Le trouble bipolaire résulterait d’interactions entre :

- un dysfonctionnement des systèmes de régulation du stress (contrôle sérotoninergique des stimuli noradrénergiques centraux) ;

- une vulnérabilité génétique : le risque de développer un trouble bipolaire est multiplié par 10 lorsqu’un parent du premier degré est atteint (prévalence de 10 % dans ce cas contre 1 à 2 % dans la population) ;

- de possibles facteurs environnementaux. Sont considérés comme des facteurs précipitants : les événements de vie, personnels ou professionnels, positifs ou négatifs (séparation, deuil, promotion professionnelle, perte d’emploi…), les situations de stress répétées (surmenage, manque de sommeil…), la consommation d’alcool, tabac ou drogues. Sachant que le trouble peut survenir en l’absence de ces facteurs.

Symptomatologie

L’intensité, la durée et la fréquence des épisodes bipolaires varient d’une personne à l’autre. Les épisodes symptomatiques sont classés selon leur intensité par les classifications internationales (1). Ils doivent être présents pendant une durée minimale pour correspondre à un trouble bipolaire.

Les épisodes maniaques

Trois degrés d’intensité distinguent les épisodes maniaques : l’hypomanie et la manie, avec symptômes psychotiques ou non. On retrouve dans tous les cas :

- un sentiment intense de bien-être et d’efficacité physique et psychique ;

- une augmentation de la sociabilité, du désir de parler, de la familiarité ou de l’énergie sexuelle ;

- une réduction du sommeil.

→ L’hypomanie : les épisodes hypomaniaques sont caractérisés par une élévation, légère mais persistante, de l’humeur, de l’énergie et de l’activité. Ces symptômes, qui doivent être présents au moins durant quatre jours consécutifs, ne sont pas assez marqués pour entraver les activités professionnelles ou pour entraîner un rejet social. Ils ne sont pas forcément ressentis comme pathologiques par la personne atteinte. L’hypomanie désigne une élévation de l’humeur, une excitation moins intense que celle observée lors d’une manie.

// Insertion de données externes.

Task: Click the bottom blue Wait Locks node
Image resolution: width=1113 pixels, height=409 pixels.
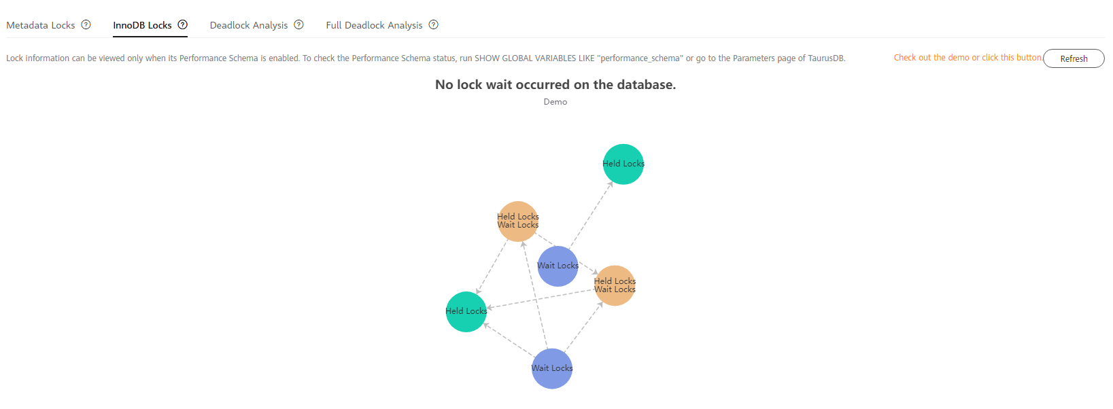Action: tap(552, 369)
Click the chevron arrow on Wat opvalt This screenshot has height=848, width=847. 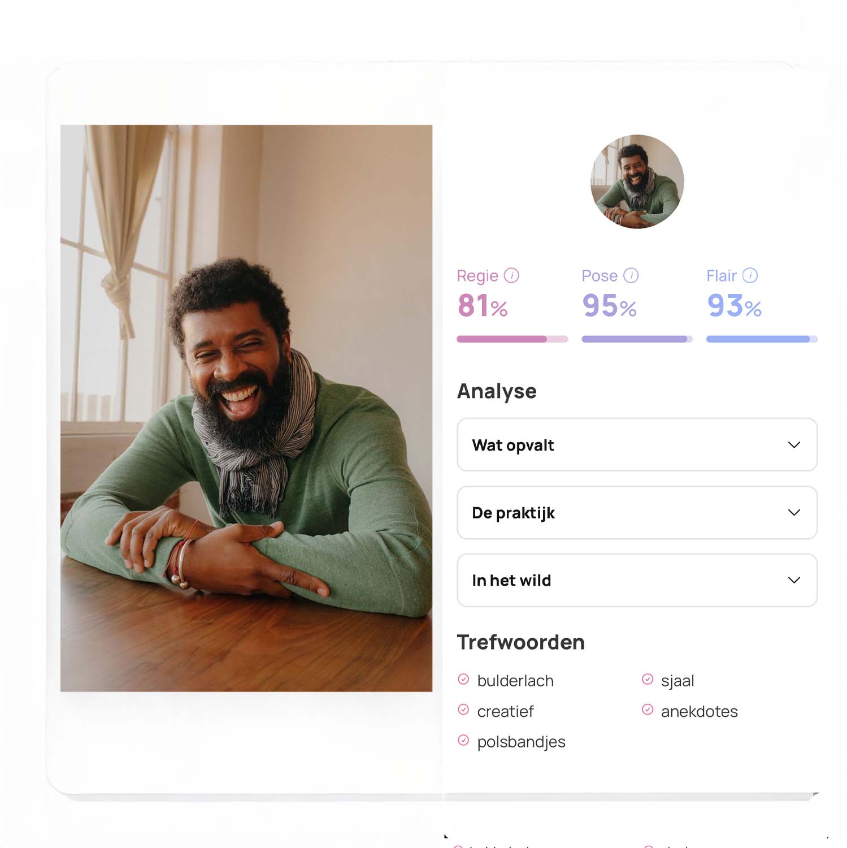coord(794,445)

→ La manie (sans symptômes psychotiques) : les épisodes maniaques sont marqués par une élévation de l’humeur disproportionnée au vu de la situation, qui va d’une jovialité insouciante à une agitation pratiquement incontrôlable. L’augmentation de l’estime de soi est fréquente, accompagnée d’idées de grandeur et de surestimation de ses capacités. Des conduites imprudentes, déraisonnables, inappropriées ou déplacées dues à la levée des inhibitions sociales normales sont possibles. L’épisode maniaque doit durer au moins une semaine.

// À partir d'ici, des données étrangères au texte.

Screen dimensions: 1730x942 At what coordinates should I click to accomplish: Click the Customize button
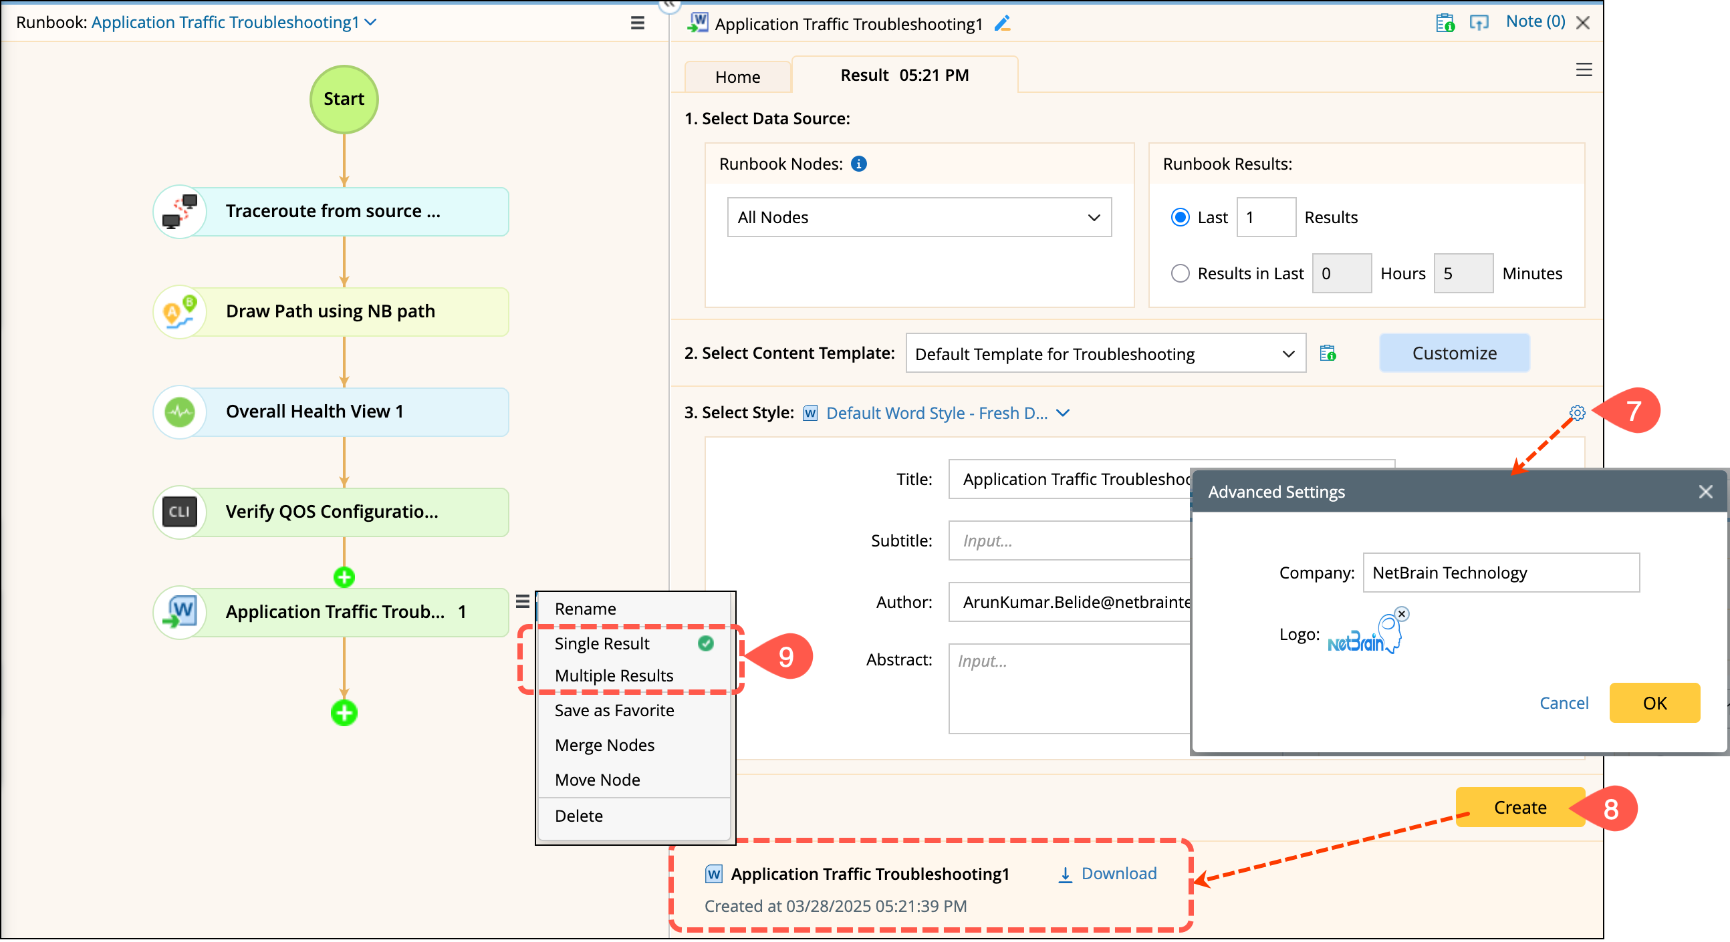[1454, 353]
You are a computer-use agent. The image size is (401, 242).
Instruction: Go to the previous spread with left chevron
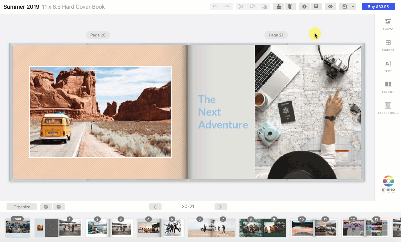point(155,206)
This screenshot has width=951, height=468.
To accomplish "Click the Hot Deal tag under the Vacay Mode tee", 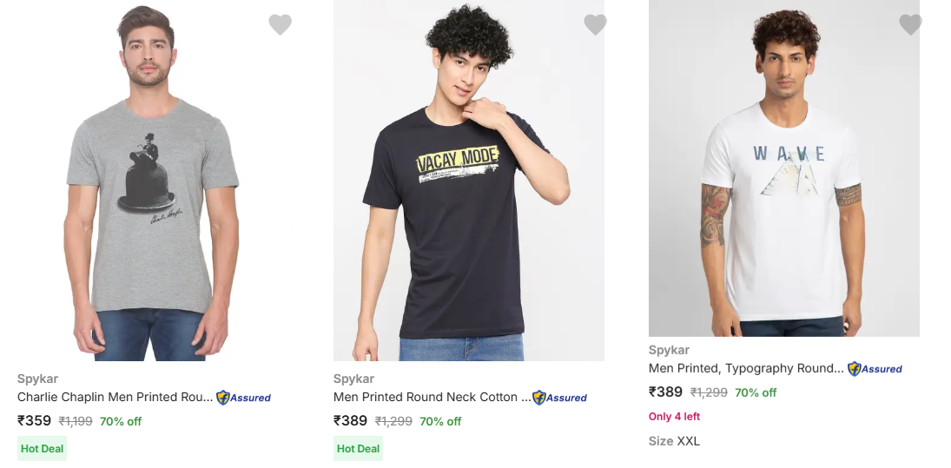I will 358,449.
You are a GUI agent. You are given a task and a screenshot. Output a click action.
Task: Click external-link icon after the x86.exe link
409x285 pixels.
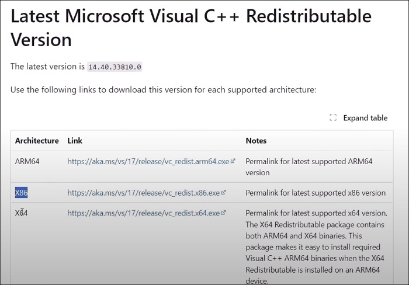(x=224, y=192)
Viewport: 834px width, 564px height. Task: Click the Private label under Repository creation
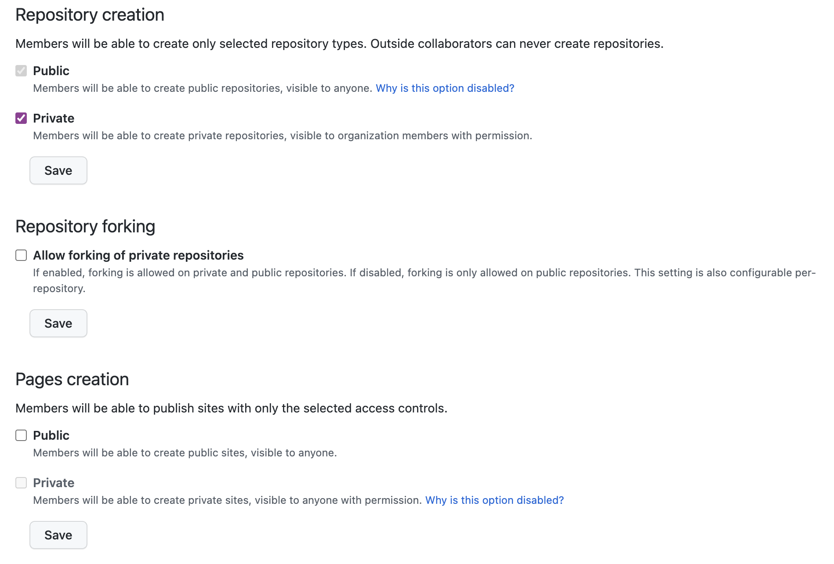54,118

→ La manie (avec symptômes psychotiques) : un ou plusieurs symptômes psychotiques s’ajoutent aux caractéristiques des épisodes maniaques (cités ci-dessus), sous formes d’idées délirantes, le plus souvent « de grandeur », d’hallucinations, comme une voix s’adressant directement au sujet, ou de « fuite des idées » marquée par un enchaînement rapide et parfois illogique des idées. Ces symptômes rendent la personne incompréhensible ou hors d’état de communiquer normalement.

Les épisodes dépressifs

→ Trois niveaux d’intensité. L’épisode dépressif sera qualifié de léger, moyen ou sévère en fonction du nombre et de la sévérité des symptômes suivants :

- abaissement de l’humeur, de l’énergie et de l’activité ;

- perte d’intérêt et altération de la capacité à éprouver du plaisir ;

- diminution de la capacité à se concentrer ;

- fatigue importante fréquente, même après un effort minime ;

- troubles du sommeil et diminution ou perte de l’appétit ;

- diminution de l’estime et de la confiance en soi ;

- idées de culpabilité ou de dévalorisation ;

- ralentissement psychomoteur important ou agitation ;

- perte de la libido.

Ces symptômes doivent être constants sur une période d’une durée de deux semaines.

→ Symptômes psychotiques possibles. La survenue de symptômes psychotiques est possible dans les épisodes dépressifs sévères. Ils se manifestent sous forme d’hallucinations, d’idées délirantes, de ralentissement psychomoteur ou de stupeur empêchant les activités sociales habituelles.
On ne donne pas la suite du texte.